De «LA VISITE» qu’on ne veut pas recevoir à celle qui ne peut jamais venir; de celle qui vient d’un autre monde à celle qui va quitter le nôtre; une suite folle de personnages directement puisés dans le théâtre de l’absurde, de la comédie de situations à l’américaine, du théâtre de LaBiche et de bien d’autres. 

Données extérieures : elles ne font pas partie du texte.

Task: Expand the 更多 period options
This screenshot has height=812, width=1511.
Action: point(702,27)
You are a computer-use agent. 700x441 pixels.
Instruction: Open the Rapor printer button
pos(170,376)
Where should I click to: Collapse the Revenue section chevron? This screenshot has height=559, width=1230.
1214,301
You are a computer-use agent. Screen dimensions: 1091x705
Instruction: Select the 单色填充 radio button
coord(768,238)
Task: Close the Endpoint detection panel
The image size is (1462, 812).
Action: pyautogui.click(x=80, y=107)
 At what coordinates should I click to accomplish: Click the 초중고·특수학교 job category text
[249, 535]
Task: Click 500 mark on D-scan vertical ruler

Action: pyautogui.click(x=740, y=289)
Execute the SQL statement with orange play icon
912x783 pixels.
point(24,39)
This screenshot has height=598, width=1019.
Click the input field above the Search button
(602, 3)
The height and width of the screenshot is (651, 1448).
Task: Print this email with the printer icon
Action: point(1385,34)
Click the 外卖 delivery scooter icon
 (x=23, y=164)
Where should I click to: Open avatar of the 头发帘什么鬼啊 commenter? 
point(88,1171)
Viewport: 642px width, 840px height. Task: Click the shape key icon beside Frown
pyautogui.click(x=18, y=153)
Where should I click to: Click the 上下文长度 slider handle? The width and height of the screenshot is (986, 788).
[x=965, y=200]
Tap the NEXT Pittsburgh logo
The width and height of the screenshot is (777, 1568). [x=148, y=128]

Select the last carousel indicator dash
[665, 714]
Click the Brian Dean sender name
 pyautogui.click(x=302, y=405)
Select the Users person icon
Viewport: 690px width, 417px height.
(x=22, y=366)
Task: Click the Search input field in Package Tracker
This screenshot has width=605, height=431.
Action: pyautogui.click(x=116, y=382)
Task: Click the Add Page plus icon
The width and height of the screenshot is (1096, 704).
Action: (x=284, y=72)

«LA VISITE», c’est le feu roulant de caricatures souvent proches de nous, de nos comportements. C’est une réflexion sur le plaisir de recevoir, sur l’importance de l’amitié et sur la grande peur de la solitude.

CRÉDITS
Une présentation du THÉÂTRE DU NOUVEL-ONTARIO en collaboration avec le THÉÂTRE DE LA VIEILLE 17

Texte MICHEL MARC BOUCHARD en collaboration avec ROBERT BELLEFEUILLE
Mise en scène MICHEL MARC BOUCHARD
Éclairage CLAUDE COURNOYER
Musique CATHERINE GADOUAS
Scénographie PIERRE PERRAULT
Assistant à la scénographie JEAN-YVES CADIEUX
Régie JENNY TESSIER
Direction technique LAURENT BUSSIÈRE
Assistant à la technique PAUL HAIE

Distribution CHRISTIAN BÉGIN, NORMAND BISSONNETTE, ROCH CASTONGUAY, MARIE DENYSE DAUDELIN, SYLVIE DRAPEAU, GUYLAINE GUÉRIN, MARJOLAINE LEMIEUX et LUC THÉRIAULT

CE QUE LES CRITIQUES ONT DIT :
«Ils sont plus de 30 à passer sur la scène à un rythme à vous faire pleurer de rire.» 
Gilles Garand, Le Voyageur (Sudbury) 

«J’avais tellement ri qu’à l’entracte, j’en avais mal aux mâchoires. C’est une douleur que j’ai dû subir jusqu’à la fin de la soirée.» 
- Carole St-Cyr, Bonjour Atlantique (SRC Moncton)

 

 

Folie furieuse (1985-1986)

PRODUCTION JEUNESSE

RÉSUMÉ
Vedette au Cabaret de Monsieur Arthur, Zelda travaille en duo avec Barbara, une chanteuse acariâtre dévorée par la jalousie. Propriétaire d’un château, Barbara règne en tyran sur son fidèle serviteur, Gris Petit. Barbara prend ombrage de toutes les attentions que Monsieur Arthur et les détectives jumeaux, Jules et Jim, accordent à Zelda.
Or, comble de malheur, voilà que la célèbre cantatrice Donna Giovanna Carlotta doit chanter; et, pour l’accompagner dans son célèbre duo de la gourmandise, elle ne demande nulle autre que Zelda. 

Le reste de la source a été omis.